Comparative analysis of the superoxide dismutase gene family in Cetartiodactyla.

Cetacea, whales, dolphins and porpoises form an order of mammals adapted to aquatic life. Their transition to an aquatic habitat resulted in exceptional protection against cellular insults, including oxidative and osmotic stress. Here, we considered the structure and molecular evolution of the superoxide dismutase (SOD) gene family, which encodes essential enzymes in the mammalian antioxidant system, in the superorder Cetartiodactyla. To this end, we juxtaposed cetaceans and their closest extant relatives (order Artiodactyla). We identified 94 genes in 23 species, of which 70 are bona fide intact genes. Although the SOD gene family is conserved in Cetartiodactyla, lineage-specific gene duplications and deletions were observed. Phylogenetic analyses show that the SOD2 subfamily diverged from a clade containing SOD1 and SOD3, suggesting that cytoplasmic, extracellular and mitochondrial SODs have started down independent evolutionary paths. Specific-amino acid changes (e.g. K130N in SOD2) that may enhance ROS elimination were identified in cetaceans.

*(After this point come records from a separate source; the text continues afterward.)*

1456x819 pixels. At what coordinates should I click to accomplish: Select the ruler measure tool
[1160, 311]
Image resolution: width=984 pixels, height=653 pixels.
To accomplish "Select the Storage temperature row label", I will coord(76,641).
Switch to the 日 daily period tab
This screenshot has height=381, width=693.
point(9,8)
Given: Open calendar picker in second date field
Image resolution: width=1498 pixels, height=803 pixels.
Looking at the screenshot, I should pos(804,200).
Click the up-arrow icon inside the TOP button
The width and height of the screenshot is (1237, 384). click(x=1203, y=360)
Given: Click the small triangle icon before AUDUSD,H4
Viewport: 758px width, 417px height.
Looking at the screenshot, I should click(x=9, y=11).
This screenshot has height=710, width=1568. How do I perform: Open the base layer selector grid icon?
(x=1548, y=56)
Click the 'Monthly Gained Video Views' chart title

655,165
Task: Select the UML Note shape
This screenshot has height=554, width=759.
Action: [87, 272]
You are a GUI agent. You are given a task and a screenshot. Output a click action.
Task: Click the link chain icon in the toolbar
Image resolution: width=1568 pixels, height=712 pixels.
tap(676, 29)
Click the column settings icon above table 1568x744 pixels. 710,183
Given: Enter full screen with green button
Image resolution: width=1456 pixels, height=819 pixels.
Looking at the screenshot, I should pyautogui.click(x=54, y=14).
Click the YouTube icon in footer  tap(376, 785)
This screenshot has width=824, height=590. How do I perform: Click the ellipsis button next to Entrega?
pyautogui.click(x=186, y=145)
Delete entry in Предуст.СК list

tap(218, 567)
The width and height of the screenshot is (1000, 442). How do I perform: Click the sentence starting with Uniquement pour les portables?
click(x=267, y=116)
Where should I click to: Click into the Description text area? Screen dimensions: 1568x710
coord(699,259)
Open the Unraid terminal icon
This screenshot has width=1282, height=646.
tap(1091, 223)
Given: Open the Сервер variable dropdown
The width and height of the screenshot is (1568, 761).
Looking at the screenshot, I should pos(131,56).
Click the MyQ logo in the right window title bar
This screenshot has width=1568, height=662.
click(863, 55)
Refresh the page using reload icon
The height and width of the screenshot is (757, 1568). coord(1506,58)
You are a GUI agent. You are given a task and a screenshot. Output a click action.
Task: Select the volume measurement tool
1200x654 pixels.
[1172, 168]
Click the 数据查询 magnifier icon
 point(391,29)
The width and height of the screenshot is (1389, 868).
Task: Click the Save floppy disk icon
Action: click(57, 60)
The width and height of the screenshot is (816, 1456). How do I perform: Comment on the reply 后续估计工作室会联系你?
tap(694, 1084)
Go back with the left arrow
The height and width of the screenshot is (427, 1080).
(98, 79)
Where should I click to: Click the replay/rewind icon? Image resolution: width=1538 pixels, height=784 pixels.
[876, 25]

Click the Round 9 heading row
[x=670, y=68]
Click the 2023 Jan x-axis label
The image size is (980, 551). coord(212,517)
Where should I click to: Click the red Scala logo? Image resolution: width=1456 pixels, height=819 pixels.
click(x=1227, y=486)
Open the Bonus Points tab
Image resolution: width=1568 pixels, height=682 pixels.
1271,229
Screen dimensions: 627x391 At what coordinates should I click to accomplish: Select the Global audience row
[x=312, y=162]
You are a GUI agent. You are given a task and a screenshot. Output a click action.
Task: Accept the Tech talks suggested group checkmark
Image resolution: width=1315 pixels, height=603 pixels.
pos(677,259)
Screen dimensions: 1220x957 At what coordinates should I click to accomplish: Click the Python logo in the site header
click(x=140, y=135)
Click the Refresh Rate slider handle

In silico analysis suggests that the core transcription factor repertoire of cetartiodactyl SOD genes may include Sp1, NF-κB, Nrf2 and AHR. Putative transcription factors binding sites responding to hypoxia were (e.g. Suppressor of Hairless; Su(H)) found in the cetacean SOD1 gene. We found significant evidence for positive selection in cetaceans using codon models. Cetaceans with different diving abilities also show divergent evolution of SOD1 and SOD2. Our genome-wide analysis of SOD genes helps clarify their relationship and evolutionary trajectory and identify putative functional changes in cetaceans.